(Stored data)
★ ★ ★ ★
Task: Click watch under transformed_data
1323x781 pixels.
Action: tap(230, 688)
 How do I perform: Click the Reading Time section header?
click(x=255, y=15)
★ ★ ★ ★
| Aim of the exercise |
Retype the data exactly as given.

| Exercise response |
Task: Click watch under transformed_data
1323x781 pixels.
Action: tap(230, 688)
 How do I perform: Click the Reading Time section header?
click(x=255, y=15)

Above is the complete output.